Dopo la maturità,  come  molti miei coetanei,  feci un interrail, io, il mio fidanzato di allora e altri due amici, per lo più dormivamo nei treni e visitavamo durante il giorno le città, qualche volta ci fermavamo  in ostello. Quelli del nord europa erano sempre i più belli, i più puliti e accoglienti, ero molto affascinata dal nord europa, ma ancora non mettevo in relazione quello che mi piaceva con ciò che mi rendeva felice, sembra strano invece è  molto comune . Ho sempre in mente un  trenino che ci portò da Oslo a Bergen, credo di aver visto attraverso quel finestrino la natura nella sua forma più abbagliante, ne ho un ricordo che ancora mi commuove.
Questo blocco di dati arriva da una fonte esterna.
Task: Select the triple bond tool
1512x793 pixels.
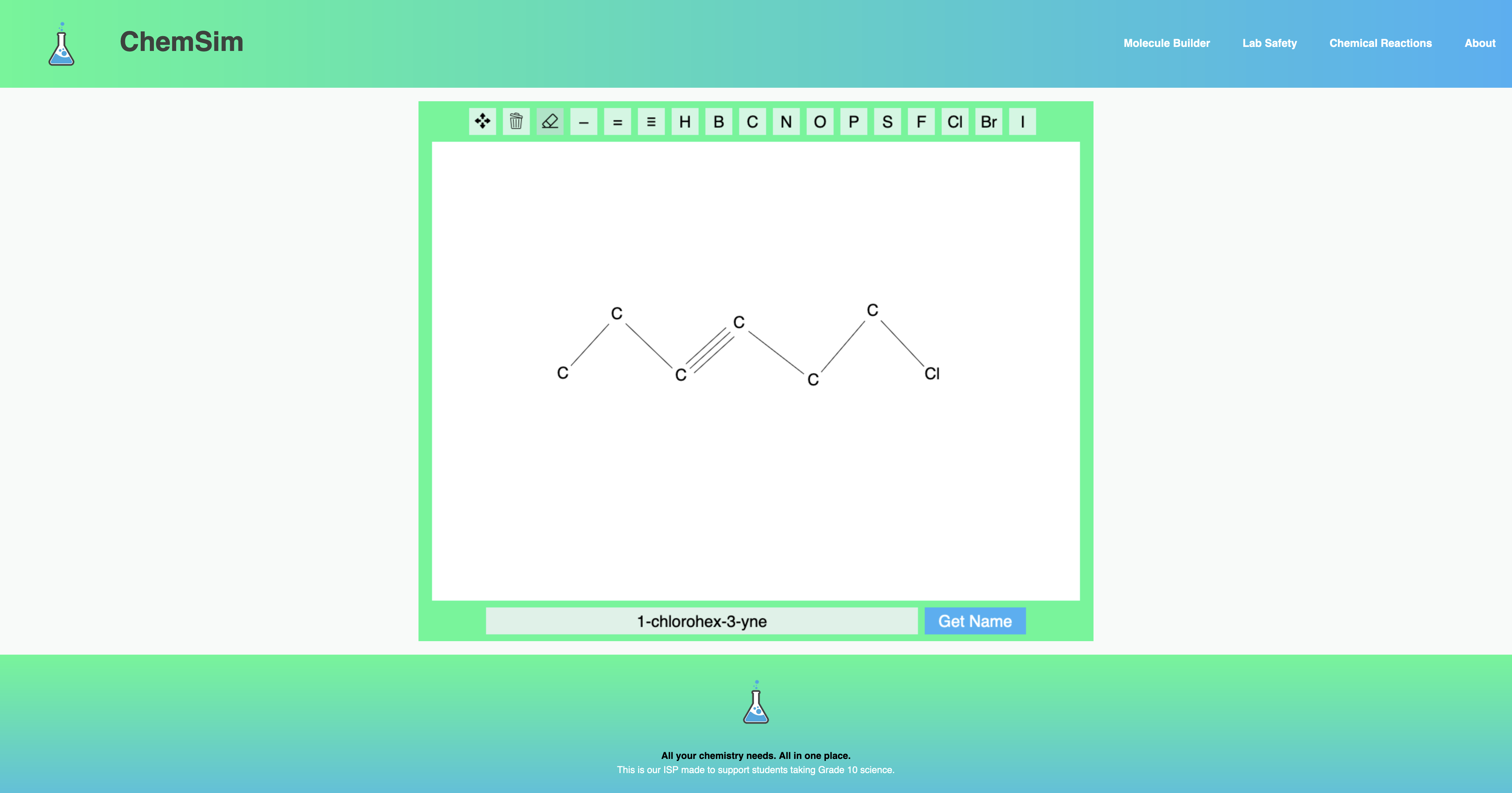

Siccome avevo diciotto anni, pensai: accidenti come è bello il mondo, chissà quante cose belle vedrò. Invece resta ancora oggi una delle cose più belle che io abbia visto, con stordimento; quella natura, quelle rocce, quel mare, quei ruscelli e quella tonalità di verde. La Scandinavia delle renne e dei treni che si fermavano per farle passare, dei compagni di viaggi che ci offrivano carne di renna essiccata e noi che rifiutavamo inorriditi. Tante volte ho pensato di rifarlo quel viaggio, ma sono diventata abbastanza grande da sapere che ciò che ci ha lasciato un ricordo perfetto non va ripetuto, serve solo a rovinarne la grazia. Eppure tante e tante volte sono ritornata, negli anni, a quel viaggio tra Oslo e Bergen. Non è vero che ho visto luoghi più belli, la natura che piace a me è quella, avrei dovuto capirlo subito. Non è vero che il mondo è pieno di luoghi belli, sì, c’è tanta bellezza ma anche tantissima bruttezza, ci ritorno con la mente, quando penso che la bellezza è l’unica consolazione che abbiamo, per fortuna non c’è solo la natura, c’è l’arte e anche l’architettura, una passeggiata a Londra o a Parigi, a Firenze, sono una grande consolazione per me, un  antidepressivo molto, molto potente. E’ che vorrei solo averlo capito prima che dovevo fidarmi di quello che mi emozionava e mi rendeva serena. Il fidanzato di allora l’ho perso di vista perché per fortuna faceva parte di un mondo in cui ci si poteva ancora perdere di vista, gli altri due amici fanno ancora parte della mia vita e in fondo la bellezza non mi ha mai abbandonata.